Emily Brontë was born on July 30th, 1818 to parents Patrick and Maria Brontë. Unfortunately, bad luck followed the Brontë family, Emily’s mother Maria passed away when she was just three years old on September 15th, 1821. After her death, Emily’s older sisters Maria, Elizabeth, and Charlotte were sent away to school. The young girls attended the Clergy Daughters’ School, which is believed to be the school were the young girls encountered quite a bit of abuse. When Emily was old enough she eventually joined her sisters at school when she was six years old.
Bad luck continued to reign over the Brontë family when a typhoid epidemic plagued Clergy Daughters’. The oldest girls, Maria and Elizabeth, fell victim to this epidemic and Maria later passed away. After Maria’s death Emily was taken away from Clergy Daughters’ and returned home. Receiving their education from their father and aunt, the children began to have time to write fictional stories. The children supposedly wrote stores of toy soldiers, creating elaborate fantasy worlds which were then acted out.

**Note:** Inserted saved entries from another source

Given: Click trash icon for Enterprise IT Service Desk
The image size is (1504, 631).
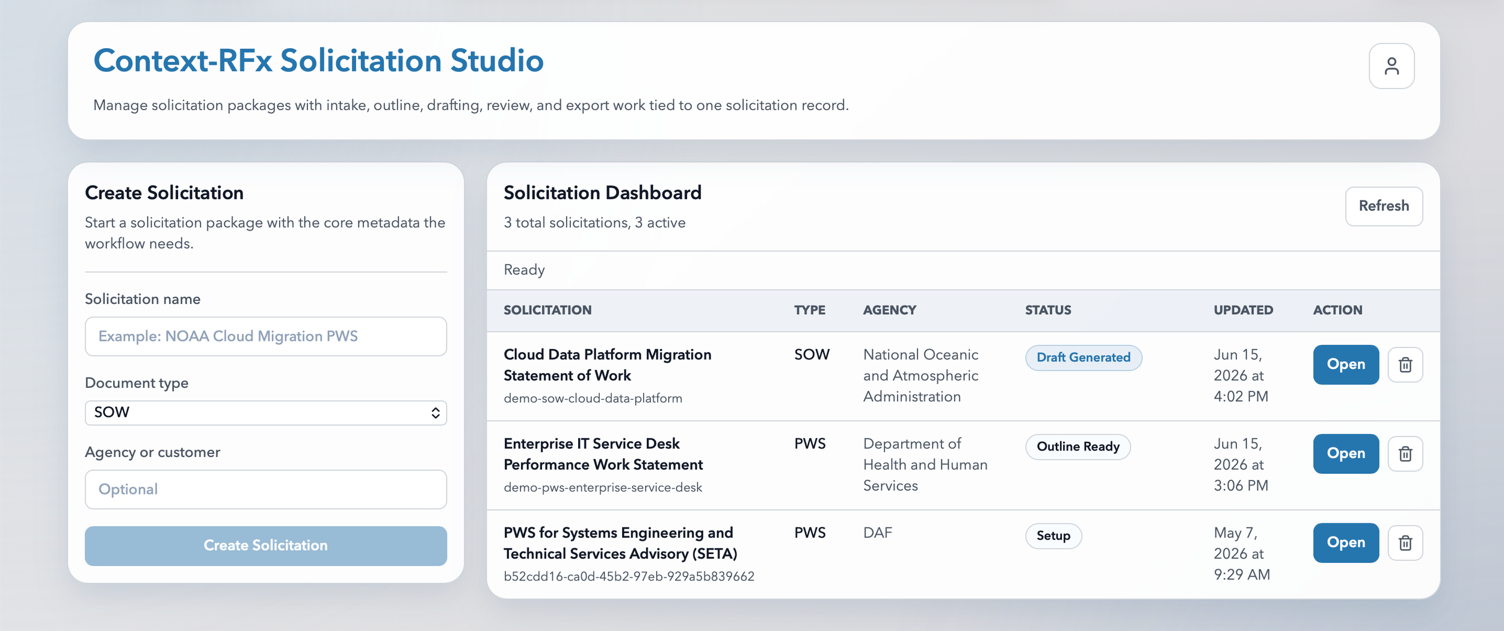Looking at the screenshot, I should click(x=1405, y=453).
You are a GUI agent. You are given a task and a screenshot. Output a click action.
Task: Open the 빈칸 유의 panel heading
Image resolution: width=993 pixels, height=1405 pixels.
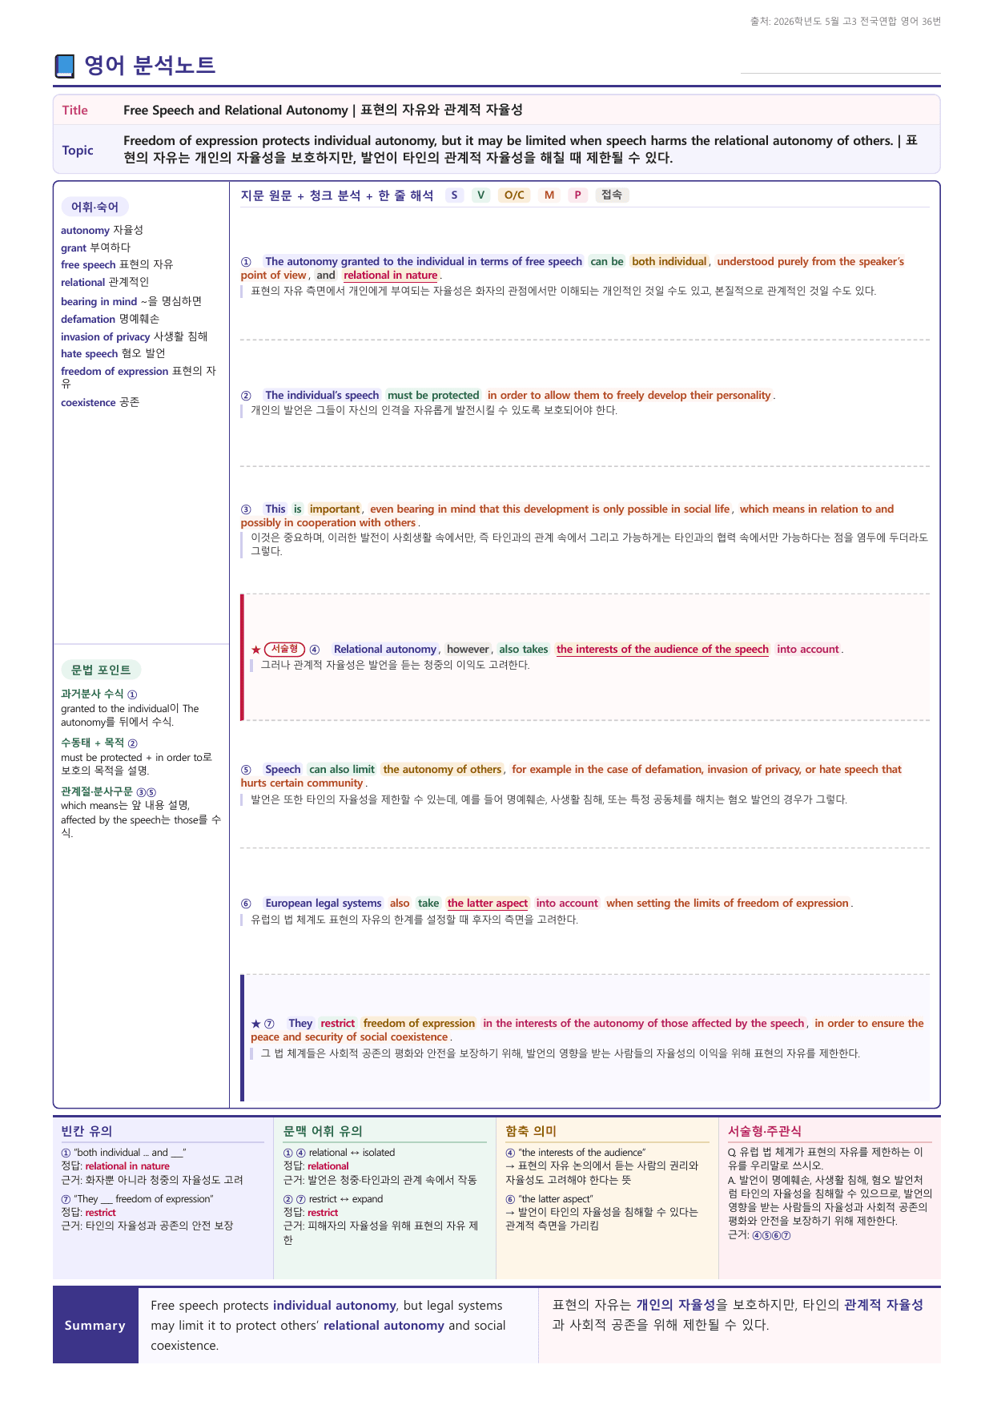click(x=86, y=1131)
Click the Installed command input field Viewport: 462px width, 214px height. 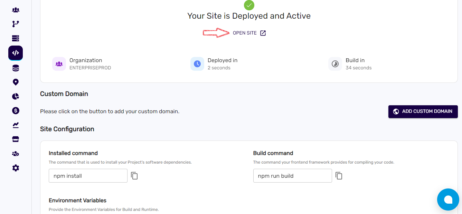[88, 176]
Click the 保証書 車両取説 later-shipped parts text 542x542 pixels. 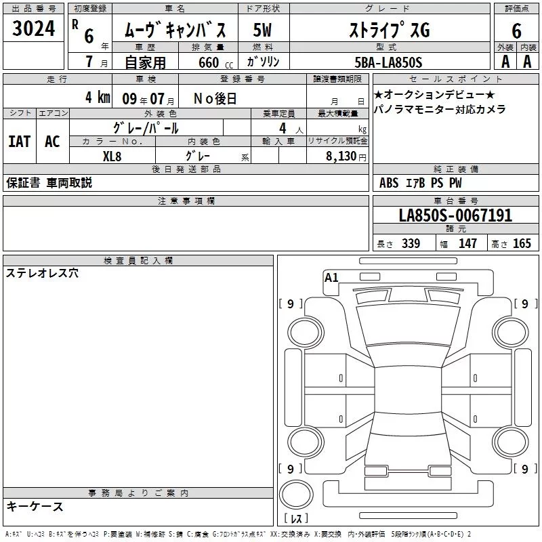pyautogui.click(x=49, y=183)
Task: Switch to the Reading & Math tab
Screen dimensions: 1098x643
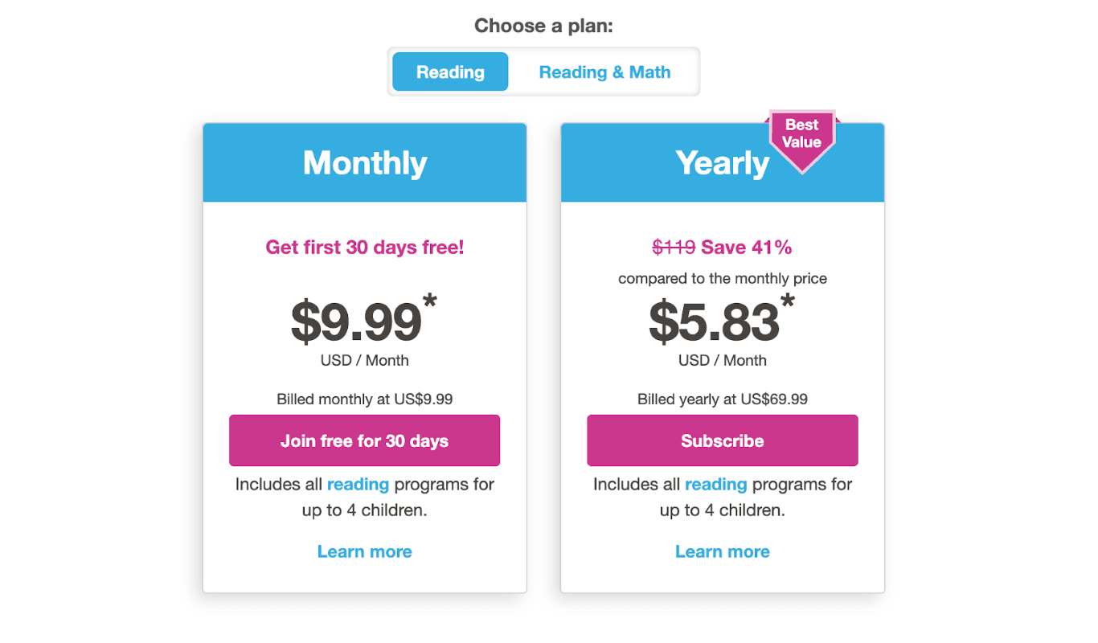Action: point(604,72)
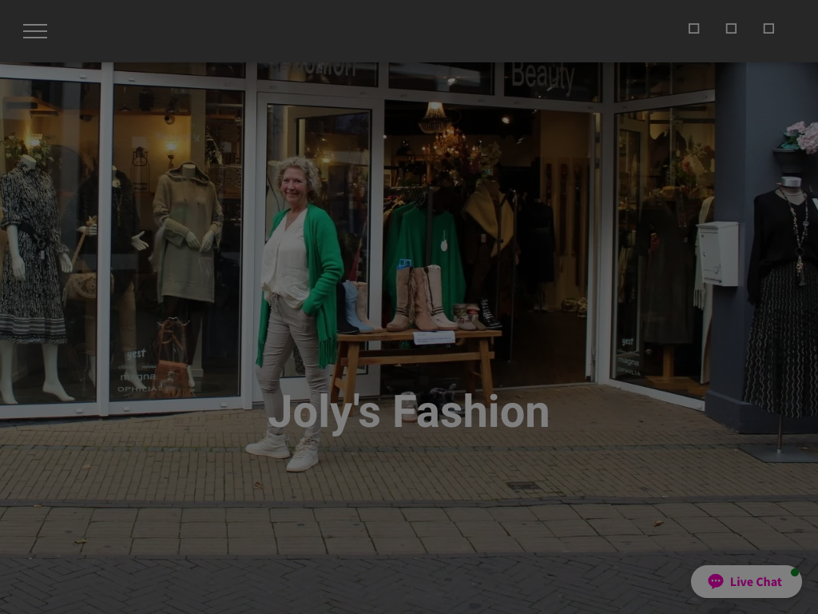Click the pink flowers above the outdoor mannequin
The height and width of the screenshot is (614, 818).
[x=801, y=136]
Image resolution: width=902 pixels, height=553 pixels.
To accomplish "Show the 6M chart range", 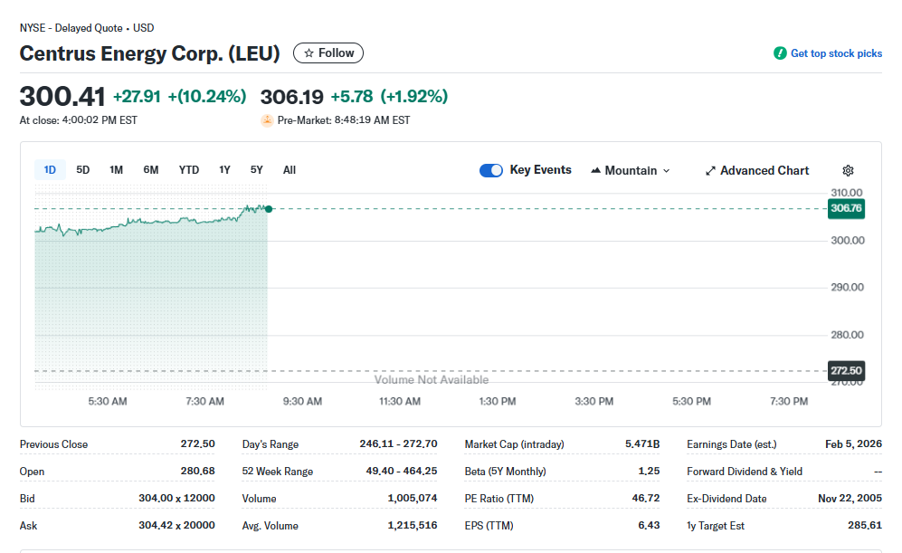I will tap(151, 170).
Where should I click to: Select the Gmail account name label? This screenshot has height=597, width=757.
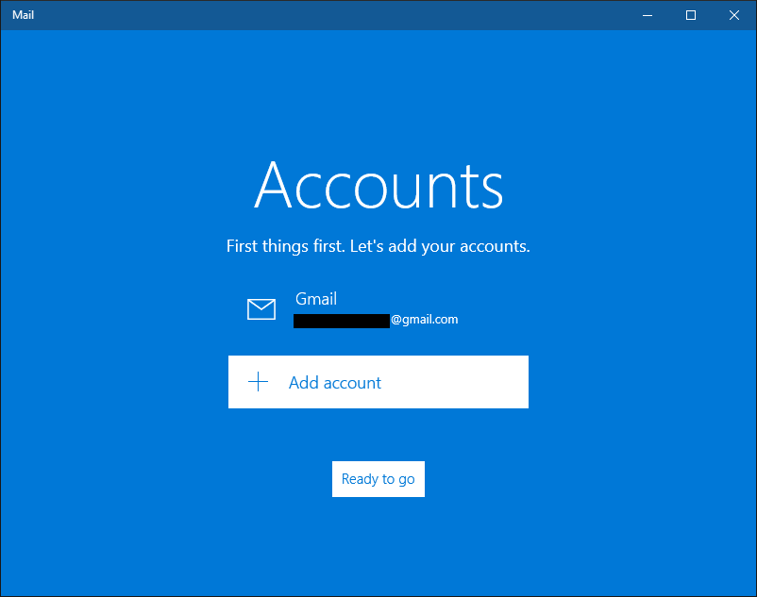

At the age of twenty Emily Brontë began teaching at Law Hill School in Halifax in 1838. Unfortunately for Emily, she became very ill working long 17 hour days and eventually returned home. Upon her return she began to attend Héger Pensionnat in Belgium with her sister Charlotte. The two sisters had dreams of opening their own school, while attending Héger they set out to perfect their French and German to anticipate their goal.
Emily had been secretly writing poems the entire time she was at Héger until Charlotte discovered these poems. It was in 1845 that Charlotte had found Emily’s poems and she insisted that Emily publish her work. In 1846 Emily, Charlotte, and Anne published a book of poems titled Poems by Currer, Ellis and Acton Bell. The sisters of course were forced into adopting pseudonyms, but preserved their first initials.
A few years later Wuthering Heights was published in London in a three volume set, which also included Anne’s Agnes Grey. It wasn’t until 1850 that Emily Brontë’s name was finally published on her one and only novel. Wuthering Heights sparked a lot of interest and eventually became and English classic.
Experts believe that Emily had begun writing a second novel, but have never found a manuscript. Many believe that her family destroyed any writing that was left behind after her death, if it even existed. As bad luck does, it followed the Brontë family around. While attending the funeral of her brother Branwell, Emily caught a cold. The cold became very severe and she eventually began to show signs of tuberculosis. Emily rejected any medical assistance and didn’t send for a doctor until it was too late. On December 19th 1848, Emily Brontë passed away, only three months after Branwell and died.